→ **Passage**:
--*--

The material is preferably flexible enough to bend both inward and outward around obstacles without undue force, as shown by FIG. 7D. At the same time, the material preferably has sufficient memory so the free ends 720 return to their original shape after a temporary deformation. Similarly, the material is preferably sufficiently rigid to retain its shape during use, for example, while sweeping the vacuum cleaner head 200 along the floor. The foam tube 210 is preferably rigid enough such that bending the foam tube 210 at angles up to 90 degrees or more does cause the internal channel 220 to crimp or close off airflow at the bend location.

An exemplary material for the foam portions may be a 1.5 lbs./cubic ft polyethylene closed cell foam. Other densities may also be considered, for example, in the range of 1.0 to 10 lbs/cubic ft, as well as other materials, such as polyethylene open cell foam. Other resins used in foam may include several other resins such as PVC and polypropylene, among others. Portions of the vacuum cleaner head 200 that are affixed to each other in a fixed manner (not sliding or rotating) may be attached by, for example, sonic welding, or other attachment means, for example, solvent bonding, glue, and/or vibration welding.

--*--

→ **Task requirements**:
**a.** Return the portion of the passage on vacuum cleaner foam between "An exemplary material" and "and/or vibration welding.", inclusive, unchanged.
**b.** Rewrite the rows as a Markdown table with the columns Line and Content, running from the first row through the line holding "click(x=455, y=156)", inclusive. Number each line and leave out blank lines.
The passage on vacuum cleaner foam and the rows after it are unrelated material.

→ **Stored rows**:

--*--

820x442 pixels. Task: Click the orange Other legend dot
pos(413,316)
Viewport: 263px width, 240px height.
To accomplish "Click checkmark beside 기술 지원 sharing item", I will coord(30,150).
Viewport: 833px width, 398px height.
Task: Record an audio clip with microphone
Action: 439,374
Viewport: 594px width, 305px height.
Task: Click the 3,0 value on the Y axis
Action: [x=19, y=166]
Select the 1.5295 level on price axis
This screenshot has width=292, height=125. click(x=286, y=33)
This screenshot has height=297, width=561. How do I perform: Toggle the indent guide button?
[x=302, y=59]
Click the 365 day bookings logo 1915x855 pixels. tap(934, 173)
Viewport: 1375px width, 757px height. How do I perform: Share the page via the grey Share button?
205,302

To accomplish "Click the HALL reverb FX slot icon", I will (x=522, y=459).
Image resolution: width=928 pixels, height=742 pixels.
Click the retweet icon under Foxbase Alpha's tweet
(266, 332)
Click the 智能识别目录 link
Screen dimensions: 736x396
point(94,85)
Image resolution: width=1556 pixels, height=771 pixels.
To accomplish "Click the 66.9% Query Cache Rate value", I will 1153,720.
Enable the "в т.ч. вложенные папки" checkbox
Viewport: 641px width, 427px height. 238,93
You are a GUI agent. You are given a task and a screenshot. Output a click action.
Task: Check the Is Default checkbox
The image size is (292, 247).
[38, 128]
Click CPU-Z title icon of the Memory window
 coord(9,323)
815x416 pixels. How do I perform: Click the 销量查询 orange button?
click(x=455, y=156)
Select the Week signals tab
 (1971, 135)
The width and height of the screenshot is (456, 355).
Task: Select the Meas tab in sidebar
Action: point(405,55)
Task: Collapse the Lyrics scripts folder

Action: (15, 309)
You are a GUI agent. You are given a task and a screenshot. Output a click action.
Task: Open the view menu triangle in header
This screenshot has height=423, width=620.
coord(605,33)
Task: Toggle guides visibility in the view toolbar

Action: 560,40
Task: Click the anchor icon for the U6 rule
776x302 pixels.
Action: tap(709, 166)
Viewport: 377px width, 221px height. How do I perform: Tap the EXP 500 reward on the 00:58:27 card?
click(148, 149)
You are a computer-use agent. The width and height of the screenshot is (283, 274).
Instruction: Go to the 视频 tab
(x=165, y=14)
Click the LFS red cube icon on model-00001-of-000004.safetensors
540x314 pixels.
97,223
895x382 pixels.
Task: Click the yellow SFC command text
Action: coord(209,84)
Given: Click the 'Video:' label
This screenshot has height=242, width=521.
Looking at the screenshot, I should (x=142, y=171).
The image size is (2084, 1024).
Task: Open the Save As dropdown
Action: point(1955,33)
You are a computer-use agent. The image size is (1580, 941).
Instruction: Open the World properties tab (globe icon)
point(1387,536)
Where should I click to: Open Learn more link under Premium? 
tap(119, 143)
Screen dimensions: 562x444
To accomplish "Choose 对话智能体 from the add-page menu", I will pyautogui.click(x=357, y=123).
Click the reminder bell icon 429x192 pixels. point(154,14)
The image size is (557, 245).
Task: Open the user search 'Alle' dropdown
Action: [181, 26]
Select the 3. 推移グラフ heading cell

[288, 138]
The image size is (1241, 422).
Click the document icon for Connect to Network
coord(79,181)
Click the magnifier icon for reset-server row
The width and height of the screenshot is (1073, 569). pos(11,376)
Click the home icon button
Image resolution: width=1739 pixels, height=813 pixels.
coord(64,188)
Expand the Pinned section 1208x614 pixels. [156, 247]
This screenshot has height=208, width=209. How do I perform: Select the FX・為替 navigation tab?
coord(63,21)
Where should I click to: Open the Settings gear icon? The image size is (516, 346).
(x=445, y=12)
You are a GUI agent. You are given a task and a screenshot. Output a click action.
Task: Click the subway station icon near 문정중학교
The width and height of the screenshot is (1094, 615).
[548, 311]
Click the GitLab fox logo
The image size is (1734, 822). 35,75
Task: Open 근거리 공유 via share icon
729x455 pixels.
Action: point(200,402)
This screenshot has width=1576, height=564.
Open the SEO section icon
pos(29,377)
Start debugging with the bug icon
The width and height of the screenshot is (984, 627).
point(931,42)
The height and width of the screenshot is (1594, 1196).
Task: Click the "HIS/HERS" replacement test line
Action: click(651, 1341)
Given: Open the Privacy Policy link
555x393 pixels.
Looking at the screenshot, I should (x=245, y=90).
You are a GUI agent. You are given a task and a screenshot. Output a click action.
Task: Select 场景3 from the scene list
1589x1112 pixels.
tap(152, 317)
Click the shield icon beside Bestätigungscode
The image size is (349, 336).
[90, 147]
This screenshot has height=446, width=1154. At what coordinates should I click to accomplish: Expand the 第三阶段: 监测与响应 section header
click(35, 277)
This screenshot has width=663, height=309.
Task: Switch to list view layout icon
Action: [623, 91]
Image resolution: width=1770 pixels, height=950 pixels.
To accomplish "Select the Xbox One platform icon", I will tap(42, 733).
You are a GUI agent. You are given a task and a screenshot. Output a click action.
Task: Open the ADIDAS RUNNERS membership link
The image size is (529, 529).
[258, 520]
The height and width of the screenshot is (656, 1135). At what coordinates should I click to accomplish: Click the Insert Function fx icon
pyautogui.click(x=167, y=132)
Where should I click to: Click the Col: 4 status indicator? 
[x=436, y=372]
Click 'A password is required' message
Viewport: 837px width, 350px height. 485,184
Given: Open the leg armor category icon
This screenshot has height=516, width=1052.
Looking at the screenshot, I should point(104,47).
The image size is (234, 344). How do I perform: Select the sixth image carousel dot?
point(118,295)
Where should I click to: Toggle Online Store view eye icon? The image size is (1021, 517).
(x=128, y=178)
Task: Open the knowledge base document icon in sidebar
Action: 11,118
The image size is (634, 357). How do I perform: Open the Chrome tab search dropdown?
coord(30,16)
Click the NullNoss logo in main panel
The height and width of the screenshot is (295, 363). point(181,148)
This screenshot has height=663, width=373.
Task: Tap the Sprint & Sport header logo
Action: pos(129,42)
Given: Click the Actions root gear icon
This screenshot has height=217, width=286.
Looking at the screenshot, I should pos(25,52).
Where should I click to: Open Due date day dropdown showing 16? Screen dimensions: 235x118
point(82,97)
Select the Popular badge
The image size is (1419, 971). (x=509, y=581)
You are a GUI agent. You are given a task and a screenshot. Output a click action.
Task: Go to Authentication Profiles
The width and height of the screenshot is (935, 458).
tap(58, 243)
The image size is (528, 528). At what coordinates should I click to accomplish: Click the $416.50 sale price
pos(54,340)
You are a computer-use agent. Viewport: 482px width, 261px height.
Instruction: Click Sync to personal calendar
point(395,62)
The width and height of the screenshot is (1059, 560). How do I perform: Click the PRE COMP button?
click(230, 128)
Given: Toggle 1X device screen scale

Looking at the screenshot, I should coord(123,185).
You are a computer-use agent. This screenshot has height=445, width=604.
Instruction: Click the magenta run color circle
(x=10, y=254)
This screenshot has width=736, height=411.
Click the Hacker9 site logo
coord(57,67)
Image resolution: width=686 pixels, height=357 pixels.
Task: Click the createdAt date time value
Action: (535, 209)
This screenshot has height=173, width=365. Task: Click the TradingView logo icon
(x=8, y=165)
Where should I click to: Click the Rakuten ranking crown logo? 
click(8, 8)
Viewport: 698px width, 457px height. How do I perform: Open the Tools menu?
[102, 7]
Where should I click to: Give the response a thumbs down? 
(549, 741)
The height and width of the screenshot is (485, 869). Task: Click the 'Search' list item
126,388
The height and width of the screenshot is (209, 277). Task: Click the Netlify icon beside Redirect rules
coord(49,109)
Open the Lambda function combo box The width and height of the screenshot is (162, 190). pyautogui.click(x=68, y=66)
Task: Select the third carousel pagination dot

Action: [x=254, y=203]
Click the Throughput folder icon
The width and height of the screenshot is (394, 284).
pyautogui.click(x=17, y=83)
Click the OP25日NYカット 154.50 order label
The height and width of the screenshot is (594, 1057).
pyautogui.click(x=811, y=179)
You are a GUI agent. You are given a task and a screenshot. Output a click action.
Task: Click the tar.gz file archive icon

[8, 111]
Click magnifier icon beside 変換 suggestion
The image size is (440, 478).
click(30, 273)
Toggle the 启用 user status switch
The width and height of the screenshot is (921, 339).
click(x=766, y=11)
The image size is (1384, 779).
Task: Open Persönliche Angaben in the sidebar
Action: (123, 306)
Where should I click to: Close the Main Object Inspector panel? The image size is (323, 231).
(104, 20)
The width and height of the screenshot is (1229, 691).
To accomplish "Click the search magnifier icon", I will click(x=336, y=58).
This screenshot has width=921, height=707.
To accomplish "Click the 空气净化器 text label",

--*--

→ **Correct answers**:
**a.**
An exemplary material for the foam portions may be a 1.5 lbs./cubic ft polyethylene closed cell foam. Other densities may also be considered, for example, in the range of 1.0 to 10 lbs/cubic ft, as well as other materials, such as polyethylene open cell foam. Other resins used in foam may include several other resins such as PVC and polypropylene, among others. Portions of the vacuum cleaner head 200 that are affixed to each other in a fixed manner (not sliding or rotating) may be attached by, for example, sonic welding, or other attachment means, for example, solvent bonding, glue, and/or vibration welding.

**b.**
| Line | Content |
|---|---|
| 1 | 820x442 pixels. Task: Click the orange Other legend dot |
| 2 | pos(413,316) |
| 3 | Viewport: 263px width, 240px height. |
| 4 | To accomplish "Click checkmark beside 기술 지원 sharing item", I will coord(30,150). |
| 5 | Viewport: 833px width, 398px height. |
| 6 | Task: Record an audio clip with microphone |
| 7 | Action: 439,374 |
| 8 | Viewport: 594px width, 305px height. |
| 9 | Task: Click the 3,0 value on the Y axis |
| 10 | Action: [x=19, y=166] |
| 11 | Select the 1.5295 level on price axis |
| 12 | This screenshot has width=292, height=125. click(x=286, y=33) |
| 13 | This screenshot has height=297, width=561. How do I perform: Toggle the indent guide button? |
| 14 | [x=302, y=59] |
| 15 | Click the 365 day bookings logo 1915x855 pixels. tap(934, 173) |
| 16 | Viewport: 1375px width, 757px height. How do I perform: Share the page via the grey Share button? |
| 17 | 205,302 |
| 18 | To accomplish "Click the HALL reverb FX slot icon", I will (x=522, y=459). |
| 19 | Image resolution: width=928 pixels, height=742 pixels. |
| 20 | Click the retweet icon under Foxbase Alpha's tweet |
| 21 | (266, 332) |
| 22 | Click the 智能识别目录 link |
| 23 | Screen dimensions: 736x396 |
| 24 | point(94,85) |
| 25 | Image resolution: width=1556 pixels, height=771 pixels. |
| 26 | To accomplish "Click the 66.9% Query Cache Rate value", I will 1153,720. |
| 27 | Enable the "в т.ч. вложенные папки" checkbox |
| 28 | Viewport: 641px width, 427px height. 238,93 |
| 29 | You are a GUI agent. You are given a task and a screenshot. Output a click action. |
| 30 | Task: Check the Is Default checkbox |
| 31 | The image size is (292, 247). |
| 32 | [38, 128] |
| 33 | Click CPU-Z title icon of the Memory window |
| 34 |  coord(9,323) |
| 35 | 815x416 pixels. How do I perform: Click the 销量查询 orange button? |
| 36 | click(x=455, y=156) |